A 15ª Cúpula dos Chefes de Estado do Brics, grupo formado pelo
Brasil, Rússia, Índia, China e África do Sul, chegou ao segundo dia, com a
realização, na manhã desta quarta-feira (23), da plenária principal entre os
chefes de Estado presentes. O encontro aconteceu em Joanesburgo, capital
sul-africana, às 10h horas da manhã (horário local), 5h em Brasília. Os líderes
presentes discursaram sobre a expansão do bloco.
A primeira reunião realizada presencialmente desde o início
da pandemia de covid-19 conta com a participação dos presidentes Luiz Inácio
Lula da Silva (Brasil), Cyril Ramaphosa (África do Sul) e Xi Jinping (China), e
do primeiro-ministro da Índia, Narendra Modi. O presidente da Rússia, Vladimir
Putin, participa de forma remota.
De acordo com a Agência Brasil, o Ministério das Relações
Exteriores brasileiro informou que, ao menos, 22 países já manifestaram,
formalmente, o interesse em integrar o Brics. A lista inclui Argentina,
Arábia Saudita e Irã.
Um dos temas da cúpula é o uso de moedas locais para
transações comerciais entre os países do bloco. Na manhã de hoje, a cúpula também
realizou uma plenária ampliada, com a participação de cerca de 40 países
convidados. Chefes de Estado e de governo de nações interessadas em integrar a
aliança marcaram presença, a exemplo de representantes da África, da América do
Sul, do Caribe e da Ásia.
Amanhã (24), último dia do evento, duas sessões de diálogos de
países amigos do Brics estão previstas.
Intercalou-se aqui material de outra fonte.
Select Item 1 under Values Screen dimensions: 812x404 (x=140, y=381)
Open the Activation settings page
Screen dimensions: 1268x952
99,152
O encontro inclui iniciativas de
projeto de cooperação envolvendo nações do continente africano
(Brics-Africa Outreach) e de outras regiões do planeta (Brics Plus).
Nesta terça-feira (22), o presidente Lula participou da
abertura do Fórum Empresarial, ao lado dos líderes da Índia e África do Sul. Na
ocasião, o brasileiro disse que o novo Programa de Aceleração do Crescimento (PAC) lançando pelo País
deve movimentar um total de US$ 340 bilhões e gerar oportunidades para os
países do bloco.
Angola e São Tomé e Príncipe – A agenda do chefe de Estado
também inclui, nos dias
25 e 26 de agosto, visita a Angola. Em Luanda, capital do país africano, o
político será recebido pelo presidente João Lourenço, com quem terá uma reunião
privada e outra ampliada, já no primeiro dia. A cooperação bilateral e o
reforço das ligações históricas serão os principais discutidos.
Na Assembleia Nacional de Angola, Lula participará de um
seminário, onde falará sobre projeto no vale do Cunene. Também se encontrará
com o setor empresarial, evento que deve contar com a presença de cerca de 60
empresários brasileiros. Assinaturas de atos e memorandos nas áreas de
agricultura, processamento de dados, saúde e educação também estão previstas.
No domingo (27), o presidente viaja a São Tomé, capital de São Tomé e Príncipe, a fim de participar da 14ª Conferência de Chefes de Estado da Comunidade dos Países de Língua Portuguesa (CPLP). A entidade é formada por membros de Angola, Brasil, Cabo Verde, Guiné-Bissau, Guiné Equatorial, Moçambique, Portugal, São Tomé e Príncipe e Timor-Leste. Em seguida, o presidente retorna ao Brasil.